A key event will be next week's commemoration of the June repression. Activists from the United States, part of Art and Revolution, one of the key groups involved in the Direct Action Network that Shut down the World Trade Organisation ministerial meeting in 1999 in Seattle, have been working with the piqueteros here over the last few days building giant puppets out of cardboard for the commemoration events. A young woman proudly presents her puppet, attached to a long stick which she holds high in the air.
It's mostly women who do the speaking at the assemblea. Earlier, Anna had told to me how woman are the ones who are hit hardest by unemployment. When there is no food to put on the table, no clothes to dress the children in, it is they who are at the sharp end of poverty. Often the men feel rejected and are paralysed by the loss of identity which follows unemployment and in many cases it has been the women who have been the first to get out of the home into the streets to take part in piquetes. "Women's struggle is the pillar of the movement," she tells me.

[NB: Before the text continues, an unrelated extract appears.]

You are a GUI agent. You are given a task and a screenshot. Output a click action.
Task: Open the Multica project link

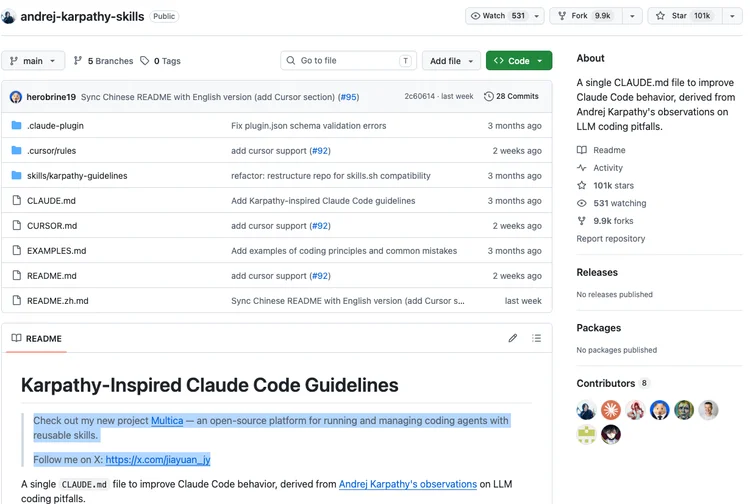click(x=167, y=421)
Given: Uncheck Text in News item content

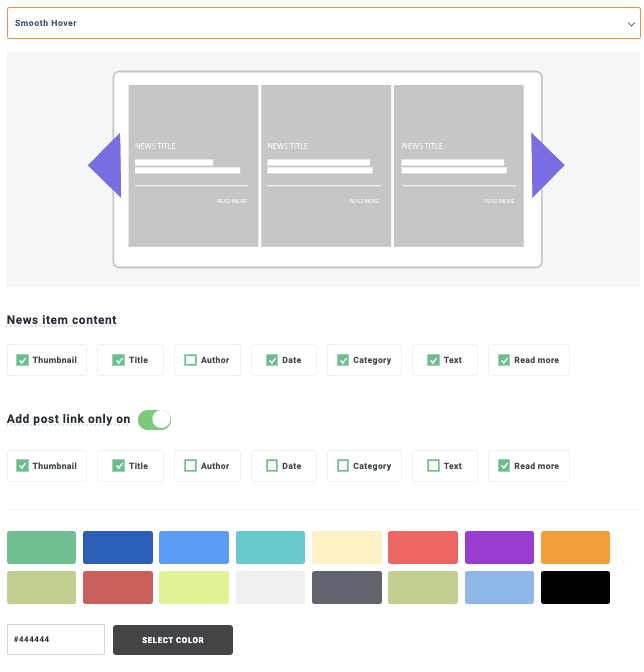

Astor's mother had joined the movement before him. He had a job selling loans for new cars, and every time he saw his elderly mother on TV, masked up and blocking the highways, he would cringe with embarrassment. But now no one buys cars and the job disappeared. So one day he went to the piquetero assembly out of curiosity, and he saw how women, many of them elderly, many of whom had never had the possibility to make decisions or express important things about their lives, were able to put up their hand and talk freely and people would listen to them. They would propose good ideas and then they would then go into the streets for their children's sake. Astor has three children and soon he realised that he had to join the movement too.